Sniffles could kill this tot

Published: Friday, October 12, 2007

Sniffles could kill this tot

East Wenatchee girl has rare immune deficiency

EAST WENATCHEE — After six boys, Debra Anderson said before the birth that it felt like the chances of her first grandchild being a girl were one in a million.

And yet there she was, so doggone cute her grandparents couldn’t believe it. Scarlet Rose Anderson was born April 10, 2007, a beautiful daughter for Charles and Kati Anderson of East Wenatchee.

Scarlet Rose was indeed a one-in-a-million baby, but not because she was the first girl born to a family with a tendency toward boys. She was born with SCID, an extremely rare condition better known as “bubble boy disease.”

The name was popularized by the 1976 John Travolta TV movie, “The Boy in the Plastic Bubble,” about David Vetter, a boy who lived for 12 years in a germ-free plastic bubble.

Plastic bubbles are no longer used to protect patients with severe combined immunodeficiency, a disease that leaves the patient without normal immune protection. Bacteria and viruses that might cause a normal person to catch a cold could easily kill a person with SCID.

“It’s very scary. You know if she were to catch anything, her chances of survival would be very slim,” Debra Anderson said by phone Monday from a room in a sterile ward at Children’s Hospital in Seattle.

Kati and Scarlet Rose have been there since May 19, when the baby was diagnosed with SCID and transported from Central Washington Hospital. She was just 5 weeks old.

“She’s just a normal baby,” said Kati Anderson, 26. “We can hold her. We can even take her out in the hall.”

But Scarlet Rose doesn’t get to leave the sterile ward. All those who come to see her must be free of germs. Kati has been with her daughter in the hospital room all of that time except for a few quick trips home. Scarlet Rose is still fighting off an infection from a virus that most people carry every day without ill effects.

She’s also recovering from a bone marrow transplant on Sept. 18. That and a subsequent T-stem cell transplant from the same anonymous donor offer Scarlet Rose a chance to survive and possibly live like others.

The best-case scenario would bring Scarlet Rose home for Christmas. If things go well, she and her mother may be able to move out of the hospital to a room in the Ronald McDonald House next month. Special care will have to be taken in the coming year, and she may have to always live a sheltered life away from coughs and sneezes.
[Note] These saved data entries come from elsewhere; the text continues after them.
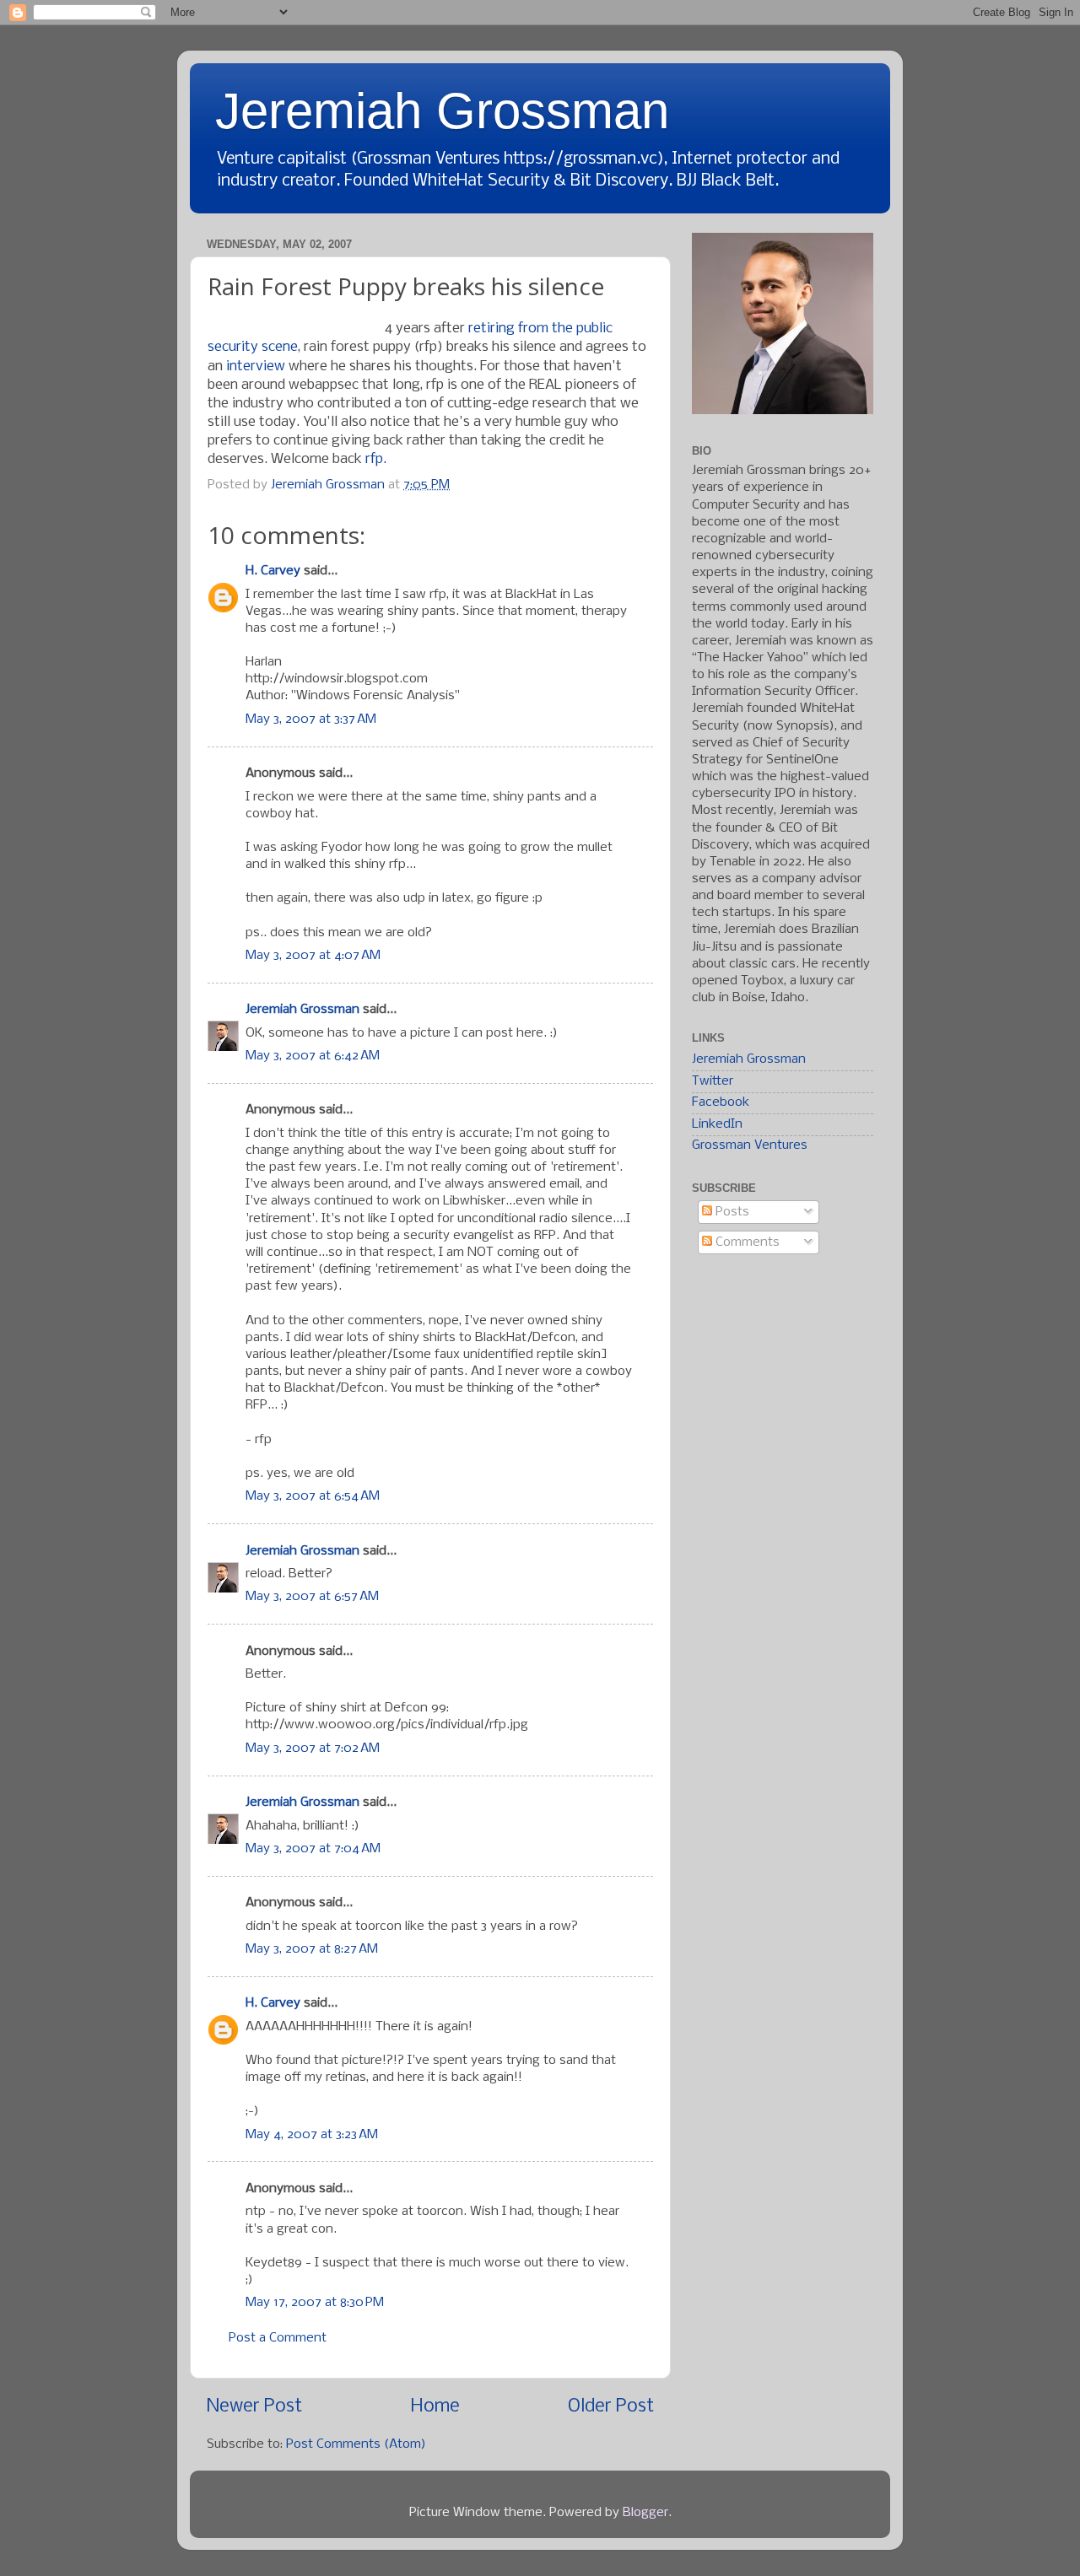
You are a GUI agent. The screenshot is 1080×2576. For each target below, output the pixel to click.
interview (255, 366)
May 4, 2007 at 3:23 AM (312, 2135)
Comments (746, 1242)
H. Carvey (273, 571)
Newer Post (254, 2407)
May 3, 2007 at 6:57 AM (312, 1596)
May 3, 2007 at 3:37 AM (311, 719)
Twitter (712, 1081)
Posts (730, 1212)
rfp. (375, 459)
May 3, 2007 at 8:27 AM (312, 1949)
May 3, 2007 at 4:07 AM (313, 955)
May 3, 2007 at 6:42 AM (313, 1056)
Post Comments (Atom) (356, 2444)
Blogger (645, 2512)
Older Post (611, 2407)
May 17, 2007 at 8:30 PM (315, 2302)
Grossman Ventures (749, 1145)
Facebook (720, 1102)
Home (435, 2407)
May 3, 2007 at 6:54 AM (313, 1496)
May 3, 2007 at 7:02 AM (313, 1748)
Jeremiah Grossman (442, 111)
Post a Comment (278, 2338)
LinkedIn (717, 1124)
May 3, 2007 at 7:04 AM (313, 1849)
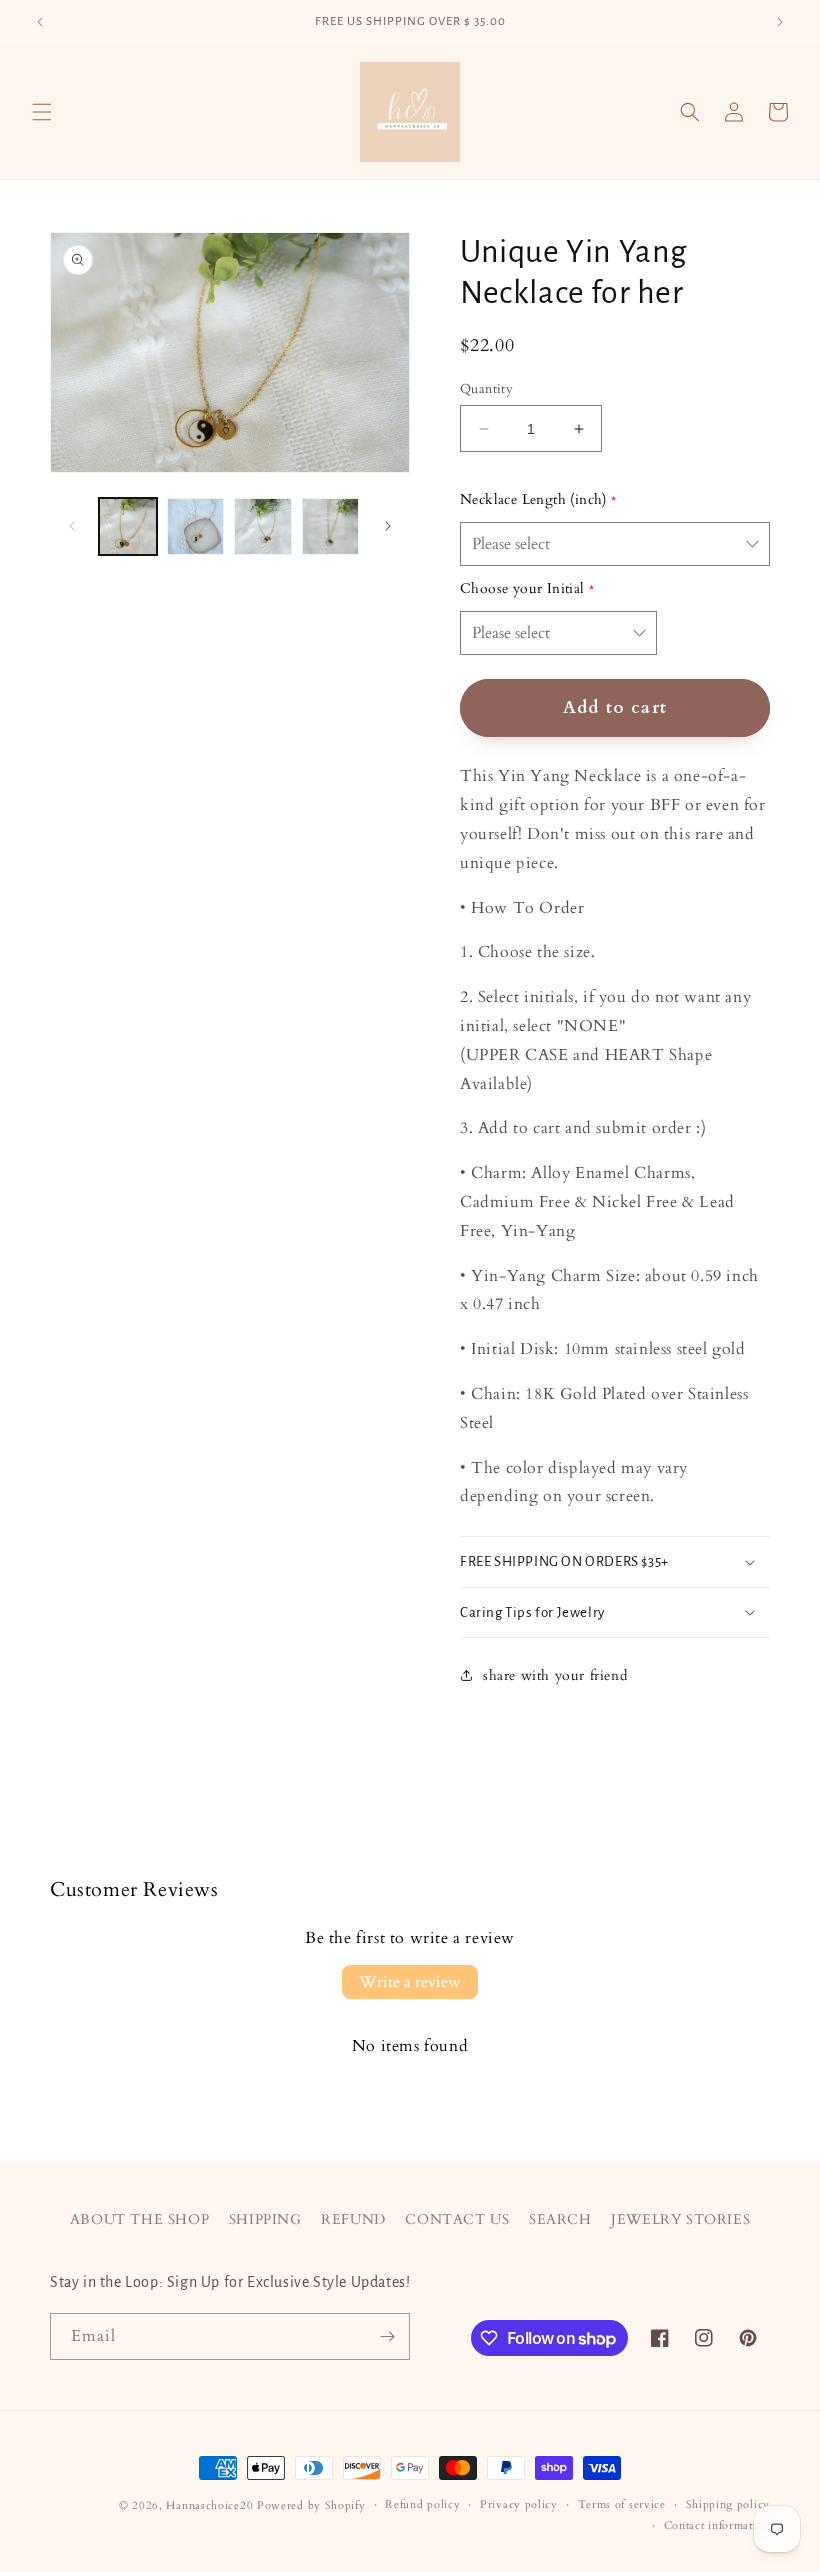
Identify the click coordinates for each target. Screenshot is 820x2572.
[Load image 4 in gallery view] (331, 527)
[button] (42, 112)
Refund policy (422, 2504)
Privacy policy (519, 2504)
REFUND (353, 2219)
In the meantime, Charles, her father, and Len, her grandfather, have been working on the Anderson house to make it as sterile as possible. Insurance and Medicaid will pay for most of the more than $1 million in medical expenses. But Len and Debra are considering taking out a second mortgage on their own East Wenatchee home to help their young son and daughter-in-law pay for making their house as germ-proof as possible.

The house needs new siding because fungus was found in the walls. It needs all new carpeting and furniture and a specialized air filtration system. It also needs a new roof — the old one blew off in the January windstorm shortly after the couple bought the home.

“It was pretty devastating,” Kati said about learning that Scarlet Rose has a rare disease. “But it’s really a miracle that it was diagnosed so early. It’s given her a chance. It’s still too early to know what her life is going to be like. We’re hopeful that she’ll be able to live a normal life.”